I lie on my back for a few moments, savoring my helplessness and trying to choose the best approach. I could wriggle along on my back like an inchworm all the way to the couch or try to push myself to my knees against the bathroom wall. It's spring and the central heating hasn't been needed for weeks but the cool air pools down here. Lying on the concrete slab in a damp nightie, I start to feel cold. Time to move! I wriggle on my back to the wall, turn to the side and walk my shoulder and forehead up the wall, pushing with my feet. Twice I slip and fall but finally I reach a kneeling position. I crawl to the towel rail, dry myself as best I can, stand and hobble back to the couch.
I'm drowsy and don't expect any trouble falling asleep despite a couple of bruises and a damp nightie.
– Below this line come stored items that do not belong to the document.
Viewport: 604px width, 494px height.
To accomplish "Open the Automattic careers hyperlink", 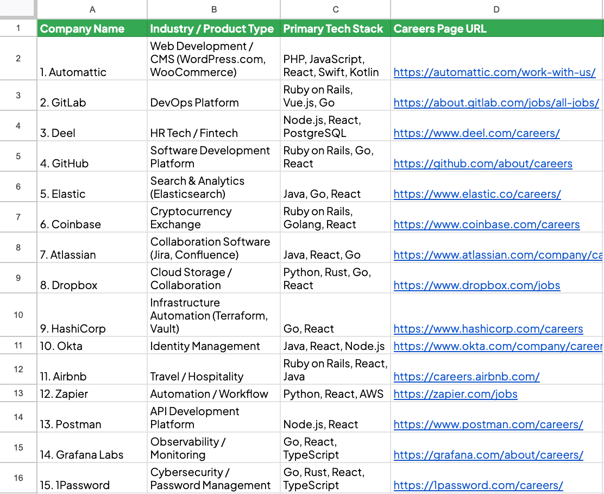I will 494,72.
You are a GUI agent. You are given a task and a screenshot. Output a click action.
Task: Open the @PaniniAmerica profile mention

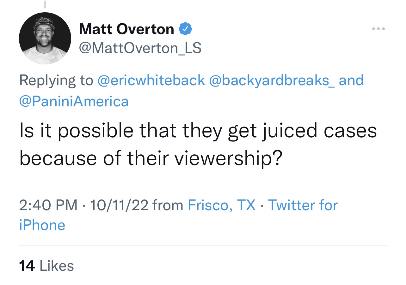coord(74,101)
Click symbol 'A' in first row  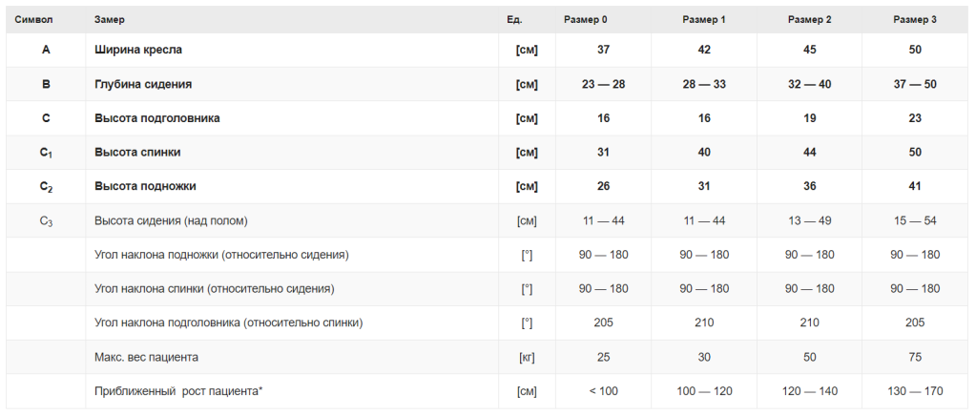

I try to doze off in my usual position, lying on my left side, but my weight forces my left elbow close to the waist lock, placing the handcuffs about eight inches away from it. This shortens the distance between ankles and waist by sixteen inches so my knees are sharply bent. I can't move my ankles far enough apart to separate my knees and the knee bones press together painfully. If I lie on my back instead, my knees slip down so there is tension on the ankle chains. Finally, after half an hour of fidgeting, I find that I'm fairly comfortable if I hang my feet over the armrest of the couch and let my elbows rest on my belly with my hands over my crotch. I drop off to sleep.
I wake suddenly a couple of hours later. My elbows have slipped down and put tension on the cuffs. There are red indentations on my wrists and my hands are numb. I'm too cold to doze off again but the sun rises in an hour anyhow. The fun part is over and now I'm just watching the clock until daylight. I turn on the television - nothing but Saturday morning cartoons and CNN. Bored, I start to think about how I could do this better.
The basic bondage is restrictive with a titillating degree of freedom - perhaps the only change I need is to shorten the chain to my ankles by a few links. As an experiment, I loop one of the spare padlocks through the chain so it's about three inches shorter, then try kneeling and standing to find the limits of my motion. Just this minor reduction in length feels much more severe. I reach for the lock. Shall I snap it shut? It's for only an hour more, after all. I'm tempted, but decide against it.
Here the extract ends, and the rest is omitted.